Pressure measurement technology in tire manufacturing

by | Wednesday, 1 July, 2020 | Automotive

Every year, over one billion tires are manufactured worldwide. This sector thus counts among the biggest consumers of natural rubber. To give this natural material its correct shape and durability, high pressures and temperatures are necessary. No problem at all with the correct measurement technology.

Those believing that tire manufacture is a simple process, where the raw material is merely brought into a round form, are mistaken. In modern tire production, numerous individual components come together, which provide for both drive comfort and safety.

Tire manufacture – The first steps towards blanks

The manufacture of the raw material differs from one manufacturer to another and even from one tire type to another. Over forty different raw materials can be used here, including natural rubber, but also carbon black, sulfur and others. The various materials are kneaded together under extremely high temperatures. This mix is then stretched in length and ready for further processing upon cooling.

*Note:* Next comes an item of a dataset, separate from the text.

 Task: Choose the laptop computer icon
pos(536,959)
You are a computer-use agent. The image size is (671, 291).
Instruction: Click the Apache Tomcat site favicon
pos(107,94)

Using this mixture, the individual layers of the tire are produced. Other materials also come into use here, such as the rubber covered steel mesh in the belt, which stabilizes the tire and provides for increased cornering force. Further components of a tire include the carcass, bead, tread, sidewall, filler and inner liner.

The individual layers of a tire are brought together in a tire-building machine. These versions are termed blanks or “green tires.”

From blank to finished tire

In the next step, the blanks are inserted into the vulcanization press.  At this point, the individual tire components are vulcanized together and the material then attains its required elastic consistency. To achieve vulcanization, the blank is “baked” in the press at a determined pressure and at high temperature.

During this process, the rubber bladder is inflated from within the inside of the press and forced outwards under pressure into the mold. This is how the tire profile is created. Temperatures reach up to 180°C here and pressures of over 24 bar can arise. This blowing pressure is monitored by various prestigious tire manufacturers using the ATM Sensor made by STS.

Vulcanization only with high-performance pressure transducers

With heat, steam and high pressures, harsh conditions are at play in tire manufacture. A pressure transmitter is thus required which can monitor, also at high temperatures, the pressures arising and can withstand the demands over a longer time. The transmitters of the ATM series are predestined in this scenario. Their high precision, reliability and outstanding long-term stability, as well as their compact and resilient design, provide for efficiency. In particular, their outstanding qualities during test and burst pressures prevent costly downtime. Furthermore, these pressure transmitters can easily be calibrated anew on-site.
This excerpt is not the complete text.